Он не сделал и двадцати шагов, как ему показалось, что он очутился в пустоте: фонарь почти не помогал — бледный луч рисовал только желтый кружочек света у ног. Но боги услышали его безмолвную молитву — далекие дюны Миддлсекса зазолотились. Всходила луна.
Мрак немного рассеялся, и Триггс различил треугольники карликовых хвойных деревьев и темные массивы черной калины. Раздался новый истерический вопль, за которым последовал ужасающий рев.
— Бык! — пробормотал Триггс, и в висках заломило, словно от ледяного компресса.
Один из рогов полумесяца выглянул из-за вершины дюны, и Сигма увидел чудовище, застывшее шагах в двадцати от него.
Триггс различил громадную бычью морду с рогами, вонзающимися в небо. Толстая кожа мощными складками спадала вниз, две толстенных человеческих руки сжимали стонущее тело.
Окажись у Триггса револьвер, он, будучи плохим стрелком, промазал бы мимо чудовищной тени, но у него в руках было оружие, которым бывший полицейский владел виртуозно — палка. Мистер Триггс навострился в упражнениях с палкой на обязательных курсах оборонительной гимнастики полиции, и его даже отметили наградой.
Прикинув расстояние, он бросился вперед.
Когда чудовище заметило бывшего полицейского, у него не оставалось времени на нападение, а потому оно заняло оборонительную позицию, опустило рога, выронило в траву добычу и вытянуло вперед громадные черные кулаки.

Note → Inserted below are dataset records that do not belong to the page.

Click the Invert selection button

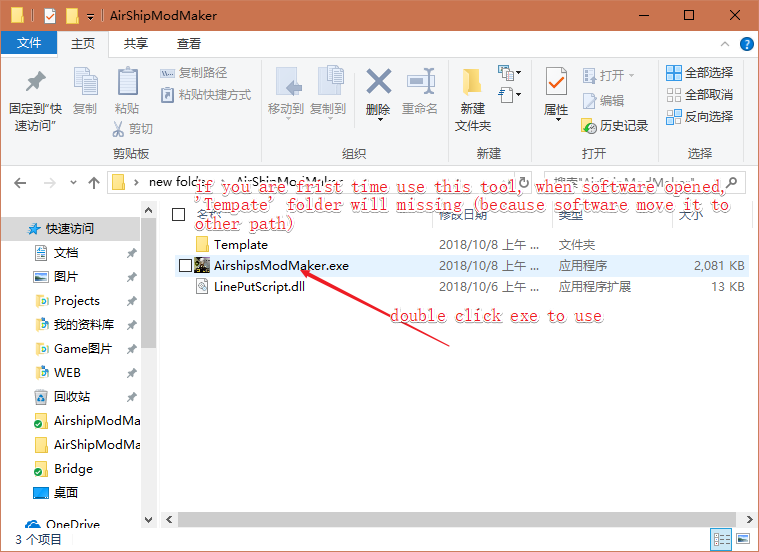pyautogui.click(x=699, y=116)
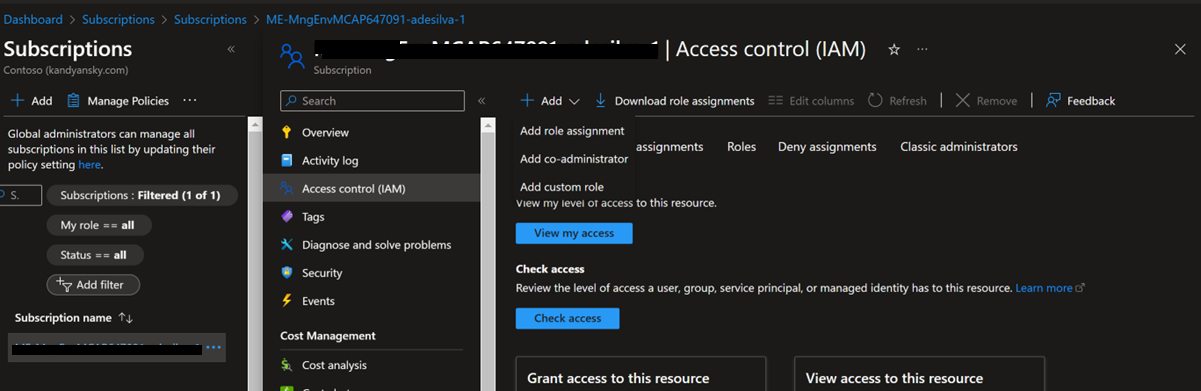Screen dimensions: 1201x391
Task: Click the Refresh icon in toolbar
Action: tap(875, 100)
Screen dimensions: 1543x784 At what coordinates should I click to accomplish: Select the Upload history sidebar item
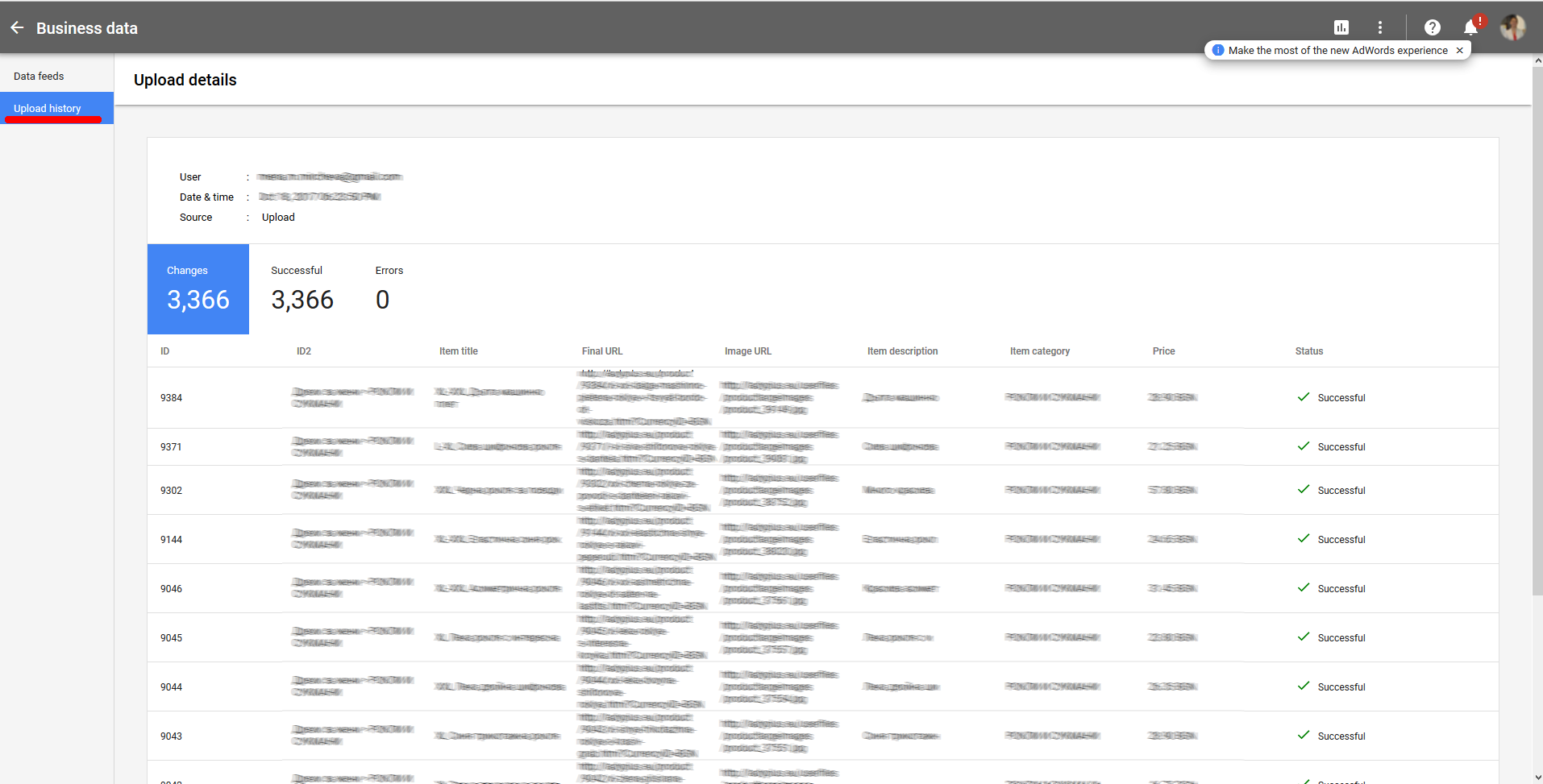tap(47, 107)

Сокрушительный удар в бедро, резкий тычок острием в живот и сильнейший удар по морде тут же сломили сопротивление ужасного противника.
Испуская жалобные крики, он ударился в бегство, но Триггс не желал упускать добычу.
— Сдавайся! — закричал он.
Существо неловкой трусцой ковыляло к рощице, надеясь скрыться там от преследователя.
Триггс настиг беглеца, когда бычья морда с рогами сползла на мощное плечо. Трость описала широкую дугу, и чудовище рухнуло на землю.